• **WHAT YOU NEED TO DO**
Copy the part of the material that opens with the line containing "The height and" and closes with the line containing "selected-style-name: Küche is", both lines included, leaving out the pictures.

• **DATA TO USE**
..........

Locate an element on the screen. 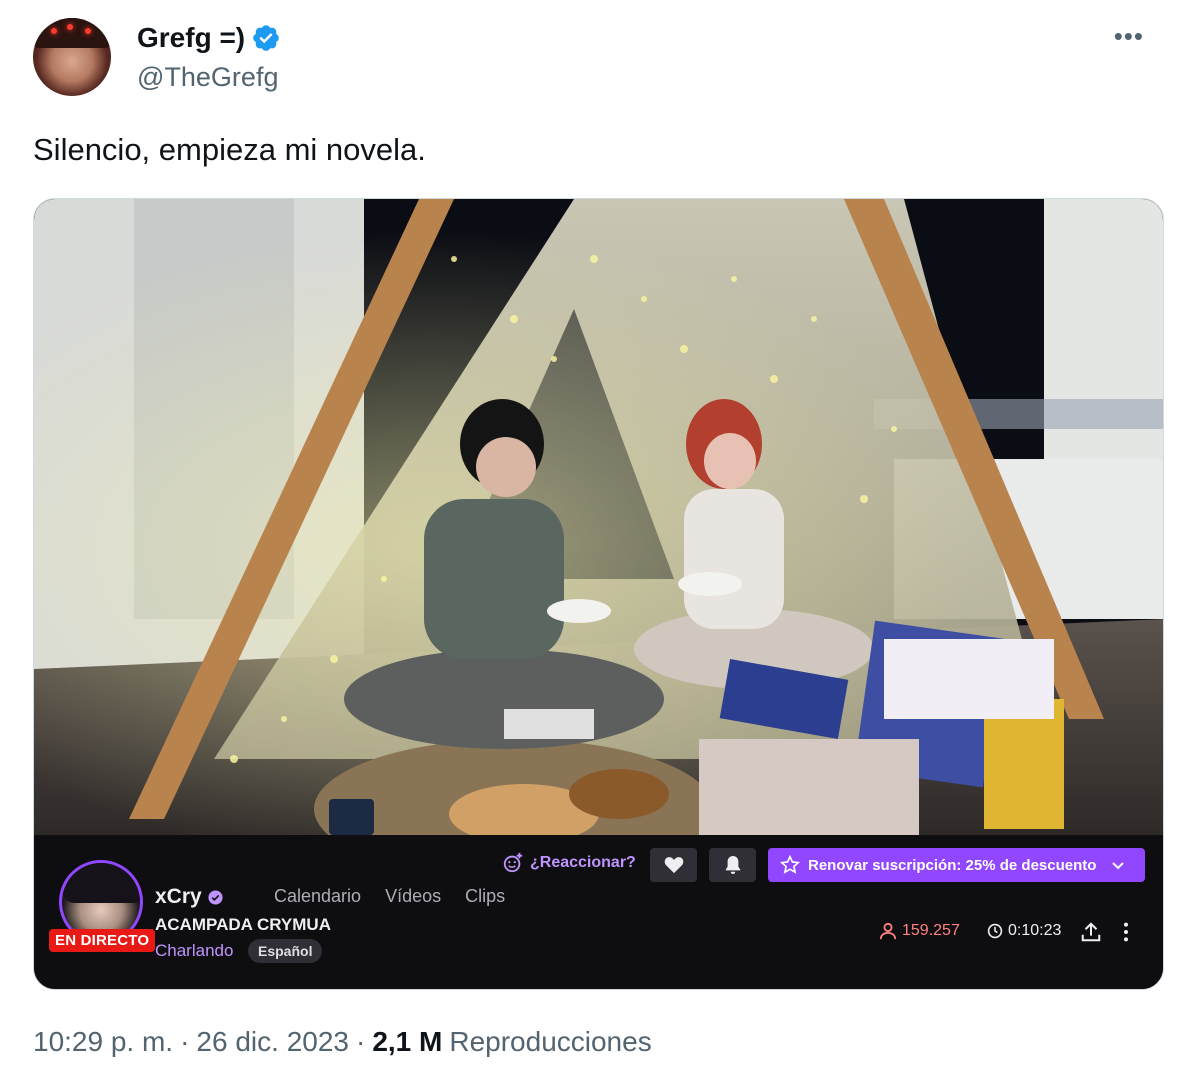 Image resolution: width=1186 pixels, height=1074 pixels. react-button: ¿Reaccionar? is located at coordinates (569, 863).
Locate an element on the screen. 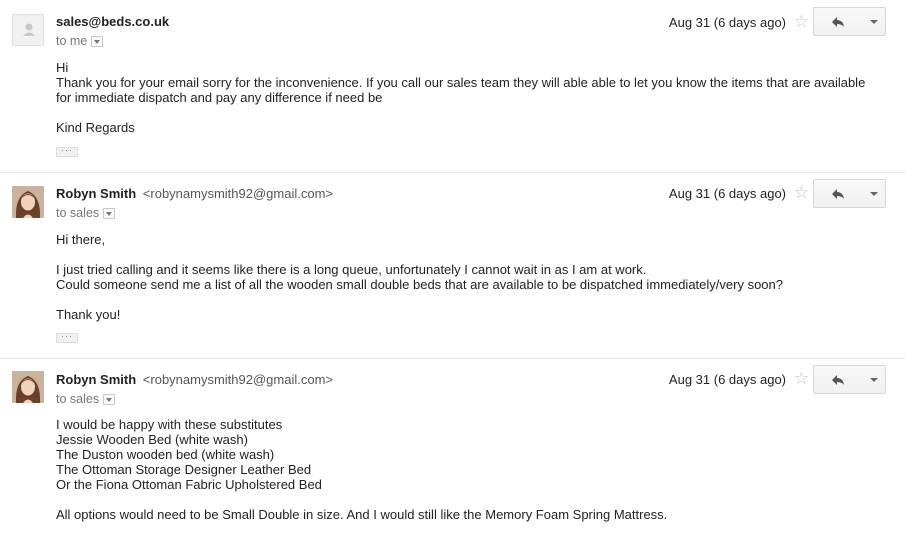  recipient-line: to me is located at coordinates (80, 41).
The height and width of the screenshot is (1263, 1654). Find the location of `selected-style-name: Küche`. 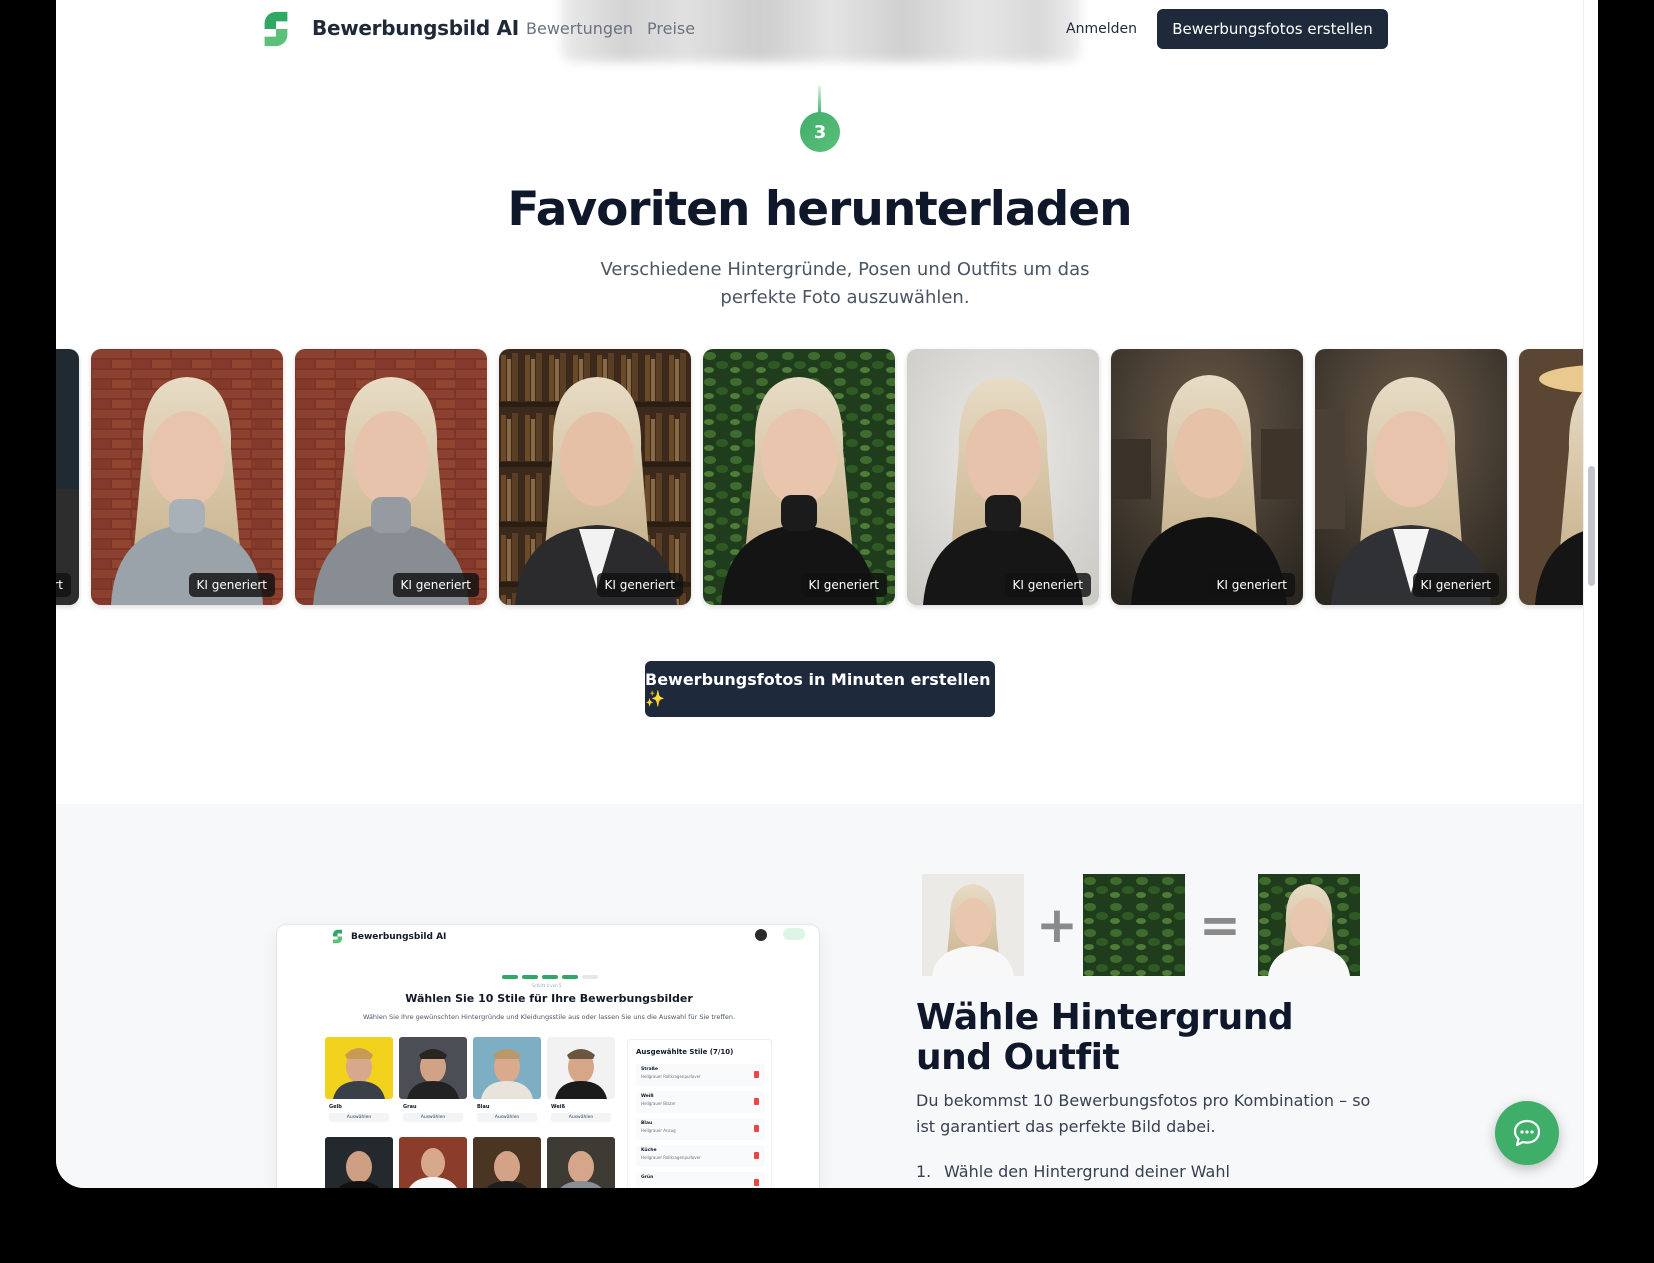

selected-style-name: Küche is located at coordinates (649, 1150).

..........

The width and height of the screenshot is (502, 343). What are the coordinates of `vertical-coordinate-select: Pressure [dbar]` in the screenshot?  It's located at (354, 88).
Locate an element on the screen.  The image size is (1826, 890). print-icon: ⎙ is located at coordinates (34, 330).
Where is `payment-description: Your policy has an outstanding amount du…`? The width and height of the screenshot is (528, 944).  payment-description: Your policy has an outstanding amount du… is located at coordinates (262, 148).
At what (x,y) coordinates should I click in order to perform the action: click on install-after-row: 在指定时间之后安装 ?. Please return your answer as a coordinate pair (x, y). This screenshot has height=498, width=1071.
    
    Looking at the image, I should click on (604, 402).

..........

• **REPLY**
The height and width of the screenshot is (1263, 1654). Find the location of `selected-style-name: Küche`. 

selected-style-name: Küche is located at coordinates (649, 1150).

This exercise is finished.